▶ [YOUR ASSIGNMENT]:
For every entry below, give it back exactly and leave out any image.

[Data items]
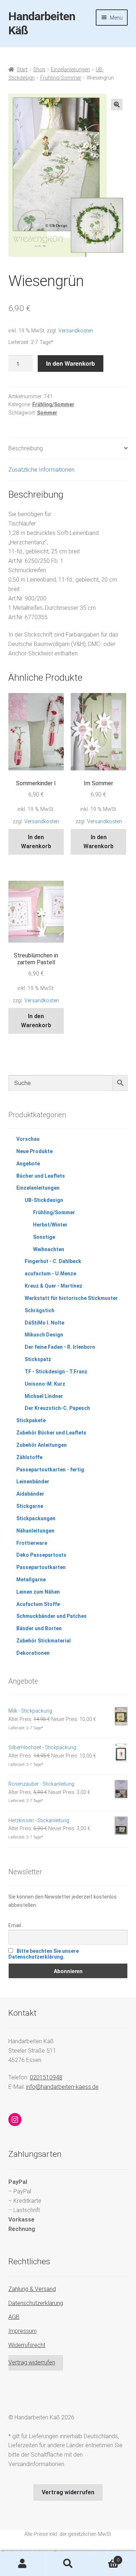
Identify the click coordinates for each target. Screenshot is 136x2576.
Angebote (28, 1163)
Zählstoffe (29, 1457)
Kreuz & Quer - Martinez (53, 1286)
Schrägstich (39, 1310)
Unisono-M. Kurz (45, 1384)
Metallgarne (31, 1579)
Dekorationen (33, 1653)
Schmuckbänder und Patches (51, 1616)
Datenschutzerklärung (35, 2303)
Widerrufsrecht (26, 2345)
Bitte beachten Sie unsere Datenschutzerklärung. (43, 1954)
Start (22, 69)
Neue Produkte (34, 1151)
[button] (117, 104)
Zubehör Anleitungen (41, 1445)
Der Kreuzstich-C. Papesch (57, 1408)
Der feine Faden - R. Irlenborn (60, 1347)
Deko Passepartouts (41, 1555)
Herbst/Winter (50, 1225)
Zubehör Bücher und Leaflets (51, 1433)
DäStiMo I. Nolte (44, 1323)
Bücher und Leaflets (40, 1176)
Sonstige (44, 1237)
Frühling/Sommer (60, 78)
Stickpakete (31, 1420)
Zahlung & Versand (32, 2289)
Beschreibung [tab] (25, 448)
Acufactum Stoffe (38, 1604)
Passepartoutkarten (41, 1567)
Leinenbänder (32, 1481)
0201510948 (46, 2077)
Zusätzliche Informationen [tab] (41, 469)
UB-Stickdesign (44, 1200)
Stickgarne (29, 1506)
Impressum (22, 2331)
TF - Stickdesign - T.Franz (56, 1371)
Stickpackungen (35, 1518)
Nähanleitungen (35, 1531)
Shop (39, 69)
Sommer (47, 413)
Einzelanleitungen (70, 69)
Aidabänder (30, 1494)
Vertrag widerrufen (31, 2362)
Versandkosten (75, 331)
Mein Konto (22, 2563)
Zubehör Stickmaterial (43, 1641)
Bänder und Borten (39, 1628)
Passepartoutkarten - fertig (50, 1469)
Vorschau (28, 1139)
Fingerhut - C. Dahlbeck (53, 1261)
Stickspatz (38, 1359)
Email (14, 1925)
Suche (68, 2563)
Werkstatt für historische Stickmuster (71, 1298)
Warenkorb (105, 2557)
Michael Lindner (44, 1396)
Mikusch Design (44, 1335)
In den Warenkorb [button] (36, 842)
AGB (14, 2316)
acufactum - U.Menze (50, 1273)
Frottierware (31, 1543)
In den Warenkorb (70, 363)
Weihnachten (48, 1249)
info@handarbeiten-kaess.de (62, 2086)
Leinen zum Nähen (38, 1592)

▶ [TASK OUTPUT]:
Identify the click coordinates for each target. Screenshot is 136x2576.
Angebote (28, 1163)
Zählstoffe (29, 1457)
Kreuz & Quer - Martinez (53, 1286)
Schrägstich (39, 1310)
Unisono-M. Kurz (45, 1384)
Metallgarne (31, 1579)
Dekorationen (33, 1653)
Schmuckbänder und Patches (51, 1616)
Datenschutzerklärung (35, 2303)
Widerrufsrecht (26, 2345)
Bitte beachten Sie unsere Datenschutzerklärung. (43, 1954)
Start (22, 69)
Neue Produkte (34, 1151)
[button] (117, 104)
Zubehör Anleitungen (41, 1445)
Der Kreuzstich-C. Papesch (57, 1408)
Der feine Faden - R. Irlenborn (60, 1347)
Deko Passepartouts (41, 1555)
Herbst/Winter (50, 1225)
Zubehör Bücher und Leaflets (51, 1433)
DäStiMo I. Nolte (44, 1323)
Bücher und Leaflets (40, 1176)
Sonstige (44, 1237)
Frühling/Sommer (60, 78)
Stickpakete (31, 1420)
Zahlung & Versand (32, 2289)
Beschreibung [tab] (25, 448)
Acufactum Stoffe (38, 1604)
Passepartoutkarten (41, 1567)
Leinenbänder (32, 1481)
0201510948 (46, 2077)
Zusätzliche Informationen [tab] (41, 469)
UB-Stickdesign (44, 1200)
Stickgarne (29, 1506)
Impressum (22, 2331)
TF - Stickdesign - T.Franz (56, 1371)
Stickpackungen (35, 1518)
Nähanleitungen (35, 1531)
Shop (39, 69)
Sommer (47, 413)
Einzelanleitungen (70, 69)
Aidabänder (30, 1494)
Vertrag widerrufen (31, 2362)
Versandkosten (75, 331)
Mein Konto (22, 2563)
Zubehör Stickmaterial (43, 1641)
Bänder und Borten (39, 1628)
Passepartoutkarten - fertig (50, 1469)
Vorschau (28, 1139)
Fingerhut - C. Dahlbeck (53, 1261)
Stickspatz (38, 1359)
Email (14, 1925)
Suche (68, 2563)
Werkstatt für historische Stickmuster (71, 1298)
Warenkorb (105, 2557)
Michael Lindner (44, 1396)
Mikusch Design (44, 1335)
In den Warenkorb [button] (36, 842)
AGB (14, 2316)
acufactum - U.Menze (50, 1273)
Frottierware (31, 1543)
In den Warenkorb (70, 363)
Weihnachten (48, 1249)
info@handarbeiten-kaess.de (62, 2086)
Leinen zum Nähen (38, 1592)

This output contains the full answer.